When Scottish authorities caught wind of Taylor’s plan, they revoked his exploration permits and the submarine trip never materialized. Taylor died in 2005.
“There’s always been the sense that quietly…they were taking the reports more validly. There was a serious acknowledgment that the Loch Ness monster exists,” says Coleman.
While the submarine trip never happened, Coleman still presided over a two-week surface expedition in 1999. He interviewed 38 people who claimed to have seen the monster then or in the past, and of those sightings Coleman says eight appeared valid.
Sightings often describe the monster’s iconic neck sprouting from the lake, but Coleman says experts agree that those sightings are only of an otter’s tail or a water bird’s neck. In his opinion, the Loch Ness monster is something like a whale or a walrus.
But sightings have dropped of late. There was only one "credible" reported sighting of the creature in 2009, causing enthusiasts to fear the monster may be dead, reported The Telegraph.
American officials, too, have had their odd beliefs and close encounters with the third kind.

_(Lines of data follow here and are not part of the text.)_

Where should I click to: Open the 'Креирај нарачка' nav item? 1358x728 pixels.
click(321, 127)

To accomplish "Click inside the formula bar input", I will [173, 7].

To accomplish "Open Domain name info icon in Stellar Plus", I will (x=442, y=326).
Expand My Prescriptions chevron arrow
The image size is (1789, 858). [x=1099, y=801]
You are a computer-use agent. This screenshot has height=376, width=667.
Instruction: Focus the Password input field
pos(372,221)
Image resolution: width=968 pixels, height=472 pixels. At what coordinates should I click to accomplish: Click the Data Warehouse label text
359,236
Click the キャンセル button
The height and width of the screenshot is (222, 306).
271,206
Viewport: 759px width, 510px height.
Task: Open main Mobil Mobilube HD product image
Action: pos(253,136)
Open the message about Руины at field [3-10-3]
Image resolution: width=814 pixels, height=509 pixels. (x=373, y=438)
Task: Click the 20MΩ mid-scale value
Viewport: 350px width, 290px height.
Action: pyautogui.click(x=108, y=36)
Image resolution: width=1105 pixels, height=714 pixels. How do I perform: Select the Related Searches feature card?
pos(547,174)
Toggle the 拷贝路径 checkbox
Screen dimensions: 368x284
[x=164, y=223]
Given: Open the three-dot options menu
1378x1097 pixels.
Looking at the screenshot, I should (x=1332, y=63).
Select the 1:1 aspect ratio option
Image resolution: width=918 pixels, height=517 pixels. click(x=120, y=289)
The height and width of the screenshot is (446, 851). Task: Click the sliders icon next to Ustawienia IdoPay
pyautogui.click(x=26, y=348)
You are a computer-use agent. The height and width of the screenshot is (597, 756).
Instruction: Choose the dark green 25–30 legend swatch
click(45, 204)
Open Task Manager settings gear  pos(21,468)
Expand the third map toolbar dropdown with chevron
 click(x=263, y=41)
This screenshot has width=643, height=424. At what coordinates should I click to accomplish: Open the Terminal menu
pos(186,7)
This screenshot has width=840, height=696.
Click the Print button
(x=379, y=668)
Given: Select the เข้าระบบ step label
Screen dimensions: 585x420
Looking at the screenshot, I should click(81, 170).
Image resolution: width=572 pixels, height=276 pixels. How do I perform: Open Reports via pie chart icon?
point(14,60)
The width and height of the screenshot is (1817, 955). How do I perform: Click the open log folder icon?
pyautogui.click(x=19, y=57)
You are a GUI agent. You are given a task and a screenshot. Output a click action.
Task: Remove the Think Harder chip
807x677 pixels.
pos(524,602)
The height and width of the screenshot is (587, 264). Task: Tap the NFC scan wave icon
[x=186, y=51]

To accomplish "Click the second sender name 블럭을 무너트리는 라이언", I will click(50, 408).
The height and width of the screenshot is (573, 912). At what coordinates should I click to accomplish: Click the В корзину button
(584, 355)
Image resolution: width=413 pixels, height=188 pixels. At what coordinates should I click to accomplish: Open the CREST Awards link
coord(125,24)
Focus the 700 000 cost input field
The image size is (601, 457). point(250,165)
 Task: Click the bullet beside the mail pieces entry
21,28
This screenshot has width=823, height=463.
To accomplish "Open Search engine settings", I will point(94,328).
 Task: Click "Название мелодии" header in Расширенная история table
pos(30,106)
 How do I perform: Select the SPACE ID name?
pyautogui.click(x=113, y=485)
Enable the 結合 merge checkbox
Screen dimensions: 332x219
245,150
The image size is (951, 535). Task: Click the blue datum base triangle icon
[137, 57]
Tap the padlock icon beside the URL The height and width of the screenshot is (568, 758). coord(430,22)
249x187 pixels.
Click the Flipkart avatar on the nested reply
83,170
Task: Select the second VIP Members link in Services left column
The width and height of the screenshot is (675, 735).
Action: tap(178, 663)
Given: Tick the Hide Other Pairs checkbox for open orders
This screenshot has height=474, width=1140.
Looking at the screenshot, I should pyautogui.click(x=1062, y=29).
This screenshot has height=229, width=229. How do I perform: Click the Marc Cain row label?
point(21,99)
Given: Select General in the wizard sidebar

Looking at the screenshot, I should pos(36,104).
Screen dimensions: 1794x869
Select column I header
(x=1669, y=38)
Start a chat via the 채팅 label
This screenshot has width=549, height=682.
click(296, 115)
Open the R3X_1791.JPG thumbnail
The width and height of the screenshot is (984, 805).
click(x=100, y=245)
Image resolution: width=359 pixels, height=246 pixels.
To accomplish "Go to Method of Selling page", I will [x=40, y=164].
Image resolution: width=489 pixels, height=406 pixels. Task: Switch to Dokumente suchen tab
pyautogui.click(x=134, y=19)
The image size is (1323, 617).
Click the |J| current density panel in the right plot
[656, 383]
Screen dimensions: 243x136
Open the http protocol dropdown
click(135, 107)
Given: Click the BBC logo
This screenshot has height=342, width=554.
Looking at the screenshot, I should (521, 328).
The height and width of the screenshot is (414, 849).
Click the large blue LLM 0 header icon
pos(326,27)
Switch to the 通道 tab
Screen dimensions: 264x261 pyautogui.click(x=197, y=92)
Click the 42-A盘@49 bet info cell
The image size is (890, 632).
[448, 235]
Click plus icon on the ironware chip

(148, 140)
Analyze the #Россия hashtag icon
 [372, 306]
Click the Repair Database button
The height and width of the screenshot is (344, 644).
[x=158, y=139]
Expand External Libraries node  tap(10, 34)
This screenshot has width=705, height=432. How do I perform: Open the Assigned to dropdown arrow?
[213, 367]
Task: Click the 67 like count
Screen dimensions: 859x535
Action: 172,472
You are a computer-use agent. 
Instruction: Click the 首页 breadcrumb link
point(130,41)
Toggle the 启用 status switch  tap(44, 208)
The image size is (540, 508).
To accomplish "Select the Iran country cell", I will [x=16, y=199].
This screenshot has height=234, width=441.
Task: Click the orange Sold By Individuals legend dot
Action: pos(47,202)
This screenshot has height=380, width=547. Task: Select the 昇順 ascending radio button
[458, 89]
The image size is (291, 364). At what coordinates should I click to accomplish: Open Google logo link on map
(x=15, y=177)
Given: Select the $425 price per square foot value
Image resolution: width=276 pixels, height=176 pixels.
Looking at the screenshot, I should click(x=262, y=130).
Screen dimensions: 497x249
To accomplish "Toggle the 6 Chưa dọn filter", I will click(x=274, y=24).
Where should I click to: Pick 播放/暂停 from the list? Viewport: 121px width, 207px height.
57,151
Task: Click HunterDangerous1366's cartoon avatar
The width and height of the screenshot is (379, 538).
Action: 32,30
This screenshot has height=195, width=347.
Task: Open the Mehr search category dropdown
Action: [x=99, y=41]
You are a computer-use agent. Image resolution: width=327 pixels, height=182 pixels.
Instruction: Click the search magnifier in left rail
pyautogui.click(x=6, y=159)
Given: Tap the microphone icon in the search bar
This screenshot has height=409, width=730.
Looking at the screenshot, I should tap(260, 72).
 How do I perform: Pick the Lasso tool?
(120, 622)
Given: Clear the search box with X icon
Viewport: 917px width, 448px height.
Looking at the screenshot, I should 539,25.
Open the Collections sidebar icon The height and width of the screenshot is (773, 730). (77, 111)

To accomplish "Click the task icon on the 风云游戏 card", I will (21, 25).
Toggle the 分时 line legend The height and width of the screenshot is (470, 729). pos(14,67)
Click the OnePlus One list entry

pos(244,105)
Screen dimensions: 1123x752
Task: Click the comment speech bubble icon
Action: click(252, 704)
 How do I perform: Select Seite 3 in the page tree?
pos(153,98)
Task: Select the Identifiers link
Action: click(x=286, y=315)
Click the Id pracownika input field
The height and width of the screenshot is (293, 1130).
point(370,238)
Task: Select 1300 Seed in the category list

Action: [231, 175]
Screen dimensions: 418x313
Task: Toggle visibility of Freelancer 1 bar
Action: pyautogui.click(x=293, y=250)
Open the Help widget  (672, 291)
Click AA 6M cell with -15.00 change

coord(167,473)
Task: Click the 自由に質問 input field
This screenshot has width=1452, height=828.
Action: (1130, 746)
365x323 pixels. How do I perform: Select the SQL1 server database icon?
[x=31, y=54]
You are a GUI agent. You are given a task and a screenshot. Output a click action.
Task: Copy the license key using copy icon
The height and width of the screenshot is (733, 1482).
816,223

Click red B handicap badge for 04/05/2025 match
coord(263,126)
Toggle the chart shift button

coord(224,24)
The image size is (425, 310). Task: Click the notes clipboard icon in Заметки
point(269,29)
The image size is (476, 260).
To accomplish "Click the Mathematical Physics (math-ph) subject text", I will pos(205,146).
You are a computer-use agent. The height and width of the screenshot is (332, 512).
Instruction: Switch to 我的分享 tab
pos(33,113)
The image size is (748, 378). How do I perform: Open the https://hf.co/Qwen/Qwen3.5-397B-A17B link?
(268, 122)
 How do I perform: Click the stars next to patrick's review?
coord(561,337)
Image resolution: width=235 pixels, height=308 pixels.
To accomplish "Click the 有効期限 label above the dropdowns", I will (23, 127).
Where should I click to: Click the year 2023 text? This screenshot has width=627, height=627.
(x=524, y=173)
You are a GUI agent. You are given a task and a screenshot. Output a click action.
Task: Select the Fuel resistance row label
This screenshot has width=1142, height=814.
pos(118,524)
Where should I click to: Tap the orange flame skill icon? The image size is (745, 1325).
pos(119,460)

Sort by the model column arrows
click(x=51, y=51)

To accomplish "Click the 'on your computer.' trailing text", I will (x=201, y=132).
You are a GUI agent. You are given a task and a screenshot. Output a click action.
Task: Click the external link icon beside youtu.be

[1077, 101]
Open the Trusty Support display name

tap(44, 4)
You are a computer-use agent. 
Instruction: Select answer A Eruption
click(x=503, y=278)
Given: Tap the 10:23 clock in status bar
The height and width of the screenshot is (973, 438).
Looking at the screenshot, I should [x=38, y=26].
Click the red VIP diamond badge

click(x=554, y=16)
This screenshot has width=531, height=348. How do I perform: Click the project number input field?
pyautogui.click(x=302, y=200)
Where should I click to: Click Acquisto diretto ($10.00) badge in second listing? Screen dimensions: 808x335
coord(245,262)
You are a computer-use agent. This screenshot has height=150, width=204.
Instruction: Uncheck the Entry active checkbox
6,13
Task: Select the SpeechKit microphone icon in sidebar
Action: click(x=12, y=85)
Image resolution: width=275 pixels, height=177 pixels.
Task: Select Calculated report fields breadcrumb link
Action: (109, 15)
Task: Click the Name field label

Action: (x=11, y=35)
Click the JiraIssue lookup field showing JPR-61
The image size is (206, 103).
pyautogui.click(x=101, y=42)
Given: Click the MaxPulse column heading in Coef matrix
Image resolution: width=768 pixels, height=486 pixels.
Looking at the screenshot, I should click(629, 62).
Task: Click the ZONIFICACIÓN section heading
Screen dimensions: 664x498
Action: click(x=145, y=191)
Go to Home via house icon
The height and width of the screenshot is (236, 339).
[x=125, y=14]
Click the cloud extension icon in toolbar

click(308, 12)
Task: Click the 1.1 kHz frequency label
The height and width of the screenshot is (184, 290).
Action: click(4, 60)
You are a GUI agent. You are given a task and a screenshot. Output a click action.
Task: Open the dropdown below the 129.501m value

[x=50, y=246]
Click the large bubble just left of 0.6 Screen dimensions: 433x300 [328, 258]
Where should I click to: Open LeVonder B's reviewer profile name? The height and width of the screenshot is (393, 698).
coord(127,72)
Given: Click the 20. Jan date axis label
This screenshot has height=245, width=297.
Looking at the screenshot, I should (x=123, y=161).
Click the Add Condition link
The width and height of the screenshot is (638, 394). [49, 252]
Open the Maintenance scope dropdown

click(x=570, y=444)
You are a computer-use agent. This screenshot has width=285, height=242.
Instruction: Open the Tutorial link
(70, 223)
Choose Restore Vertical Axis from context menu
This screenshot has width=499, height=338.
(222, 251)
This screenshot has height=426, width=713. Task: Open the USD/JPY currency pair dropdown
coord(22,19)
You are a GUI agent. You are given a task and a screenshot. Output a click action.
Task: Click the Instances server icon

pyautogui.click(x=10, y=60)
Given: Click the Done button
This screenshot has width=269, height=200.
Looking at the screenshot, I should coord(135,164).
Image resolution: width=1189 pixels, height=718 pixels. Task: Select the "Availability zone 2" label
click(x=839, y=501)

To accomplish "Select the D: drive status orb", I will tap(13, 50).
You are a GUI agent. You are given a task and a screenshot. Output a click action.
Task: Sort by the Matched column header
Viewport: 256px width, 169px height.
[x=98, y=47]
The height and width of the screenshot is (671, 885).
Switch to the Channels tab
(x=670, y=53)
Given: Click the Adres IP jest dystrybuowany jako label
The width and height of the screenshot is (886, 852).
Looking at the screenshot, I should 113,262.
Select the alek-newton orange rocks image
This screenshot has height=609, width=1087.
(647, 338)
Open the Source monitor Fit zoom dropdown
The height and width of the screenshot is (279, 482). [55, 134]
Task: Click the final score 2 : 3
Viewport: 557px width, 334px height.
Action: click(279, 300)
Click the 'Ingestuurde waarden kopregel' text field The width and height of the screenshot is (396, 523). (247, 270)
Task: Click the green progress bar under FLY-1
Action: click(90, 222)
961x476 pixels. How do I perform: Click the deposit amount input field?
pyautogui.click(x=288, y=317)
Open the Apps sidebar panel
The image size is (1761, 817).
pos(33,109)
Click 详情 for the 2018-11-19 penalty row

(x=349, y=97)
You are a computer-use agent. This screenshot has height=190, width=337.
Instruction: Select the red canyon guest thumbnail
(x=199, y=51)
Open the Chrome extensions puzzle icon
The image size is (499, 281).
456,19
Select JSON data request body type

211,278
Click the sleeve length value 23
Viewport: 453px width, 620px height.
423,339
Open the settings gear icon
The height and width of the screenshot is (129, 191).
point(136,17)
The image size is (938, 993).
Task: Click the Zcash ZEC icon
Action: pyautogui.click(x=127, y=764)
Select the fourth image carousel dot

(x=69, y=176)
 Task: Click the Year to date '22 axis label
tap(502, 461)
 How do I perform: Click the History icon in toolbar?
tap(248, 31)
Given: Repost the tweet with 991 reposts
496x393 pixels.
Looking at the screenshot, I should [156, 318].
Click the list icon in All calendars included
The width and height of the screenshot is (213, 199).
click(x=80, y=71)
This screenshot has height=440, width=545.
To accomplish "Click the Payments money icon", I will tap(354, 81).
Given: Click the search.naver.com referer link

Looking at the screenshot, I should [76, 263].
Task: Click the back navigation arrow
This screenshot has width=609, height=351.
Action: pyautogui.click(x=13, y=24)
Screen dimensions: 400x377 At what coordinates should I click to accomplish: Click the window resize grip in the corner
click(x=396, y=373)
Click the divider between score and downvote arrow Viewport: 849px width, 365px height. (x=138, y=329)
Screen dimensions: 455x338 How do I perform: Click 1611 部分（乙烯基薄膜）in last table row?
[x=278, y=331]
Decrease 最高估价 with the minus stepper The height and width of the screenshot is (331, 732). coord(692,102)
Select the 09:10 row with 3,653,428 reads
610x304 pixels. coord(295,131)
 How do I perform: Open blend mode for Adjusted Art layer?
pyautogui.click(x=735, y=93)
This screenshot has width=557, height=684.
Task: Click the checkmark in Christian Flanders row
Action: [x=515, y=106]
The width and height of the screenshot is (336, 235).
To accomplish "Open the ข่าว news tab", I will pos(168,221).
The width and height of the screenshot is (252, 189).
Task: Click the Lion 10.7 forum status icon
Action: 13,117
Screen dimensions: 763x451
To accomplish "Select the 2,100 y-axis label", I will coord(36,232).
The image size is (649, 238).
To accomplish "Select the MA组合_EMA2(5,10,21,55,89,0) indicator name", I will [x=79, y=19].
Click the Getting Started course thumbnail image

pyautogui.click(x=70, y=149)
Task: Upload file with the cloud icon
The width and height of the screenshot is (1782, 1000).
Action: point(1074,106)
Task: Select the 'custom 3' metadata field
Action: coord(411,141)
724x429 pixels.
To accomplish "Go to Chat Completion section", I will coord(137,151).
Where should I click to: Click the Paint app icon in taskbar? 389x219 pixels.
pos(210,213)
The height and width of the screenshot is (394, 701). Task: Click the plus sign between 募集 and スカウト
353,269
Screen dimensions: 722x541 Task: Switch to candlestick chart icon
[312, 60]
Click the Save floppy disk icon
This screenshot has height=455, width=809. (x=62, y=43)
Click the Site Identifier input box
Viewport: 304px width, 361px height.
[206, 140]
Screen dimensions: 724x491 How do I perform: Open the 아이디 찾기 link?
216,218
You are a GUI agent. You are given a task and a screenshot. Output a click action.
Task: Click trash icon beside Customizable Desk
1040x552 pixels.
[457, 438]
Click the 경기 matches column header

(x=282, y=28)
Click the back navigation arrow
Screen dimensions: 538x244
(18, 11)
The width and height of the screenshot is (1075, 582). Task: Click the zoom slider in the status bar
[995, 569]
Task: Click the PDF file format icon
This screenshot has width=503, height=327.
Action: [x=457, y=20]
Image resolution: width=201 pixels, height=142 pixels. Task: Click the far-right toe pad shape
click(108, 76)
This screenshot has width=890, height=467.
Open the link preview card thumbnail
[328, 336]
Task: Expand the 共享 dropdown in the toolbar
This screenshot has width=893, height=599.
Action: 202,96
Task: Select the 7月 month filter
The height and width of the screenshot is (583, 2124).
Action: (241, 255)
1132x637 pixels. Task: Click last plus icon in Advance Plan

The Vermont legislature voted in 1982 to protect the legendary beast “Champ” of Lake Champlain. And current Representative Dennis Kucinich and former presidents Jimmy Carter and Ronald Reagan have all seen UFOs.
Coleman says that new animal discoveries show that humans still have a lot to learn about the world. Just three weeks ago, scientists reported that they had discovered a new species of giant lizard in the Philippines. Coleman says that the finding underscored how strange animals – from Big Foot to Yeti to the Loch Ness monster – may still be lurking beneath our noses.
“There are animals out there that will surprise us in the future,” he says.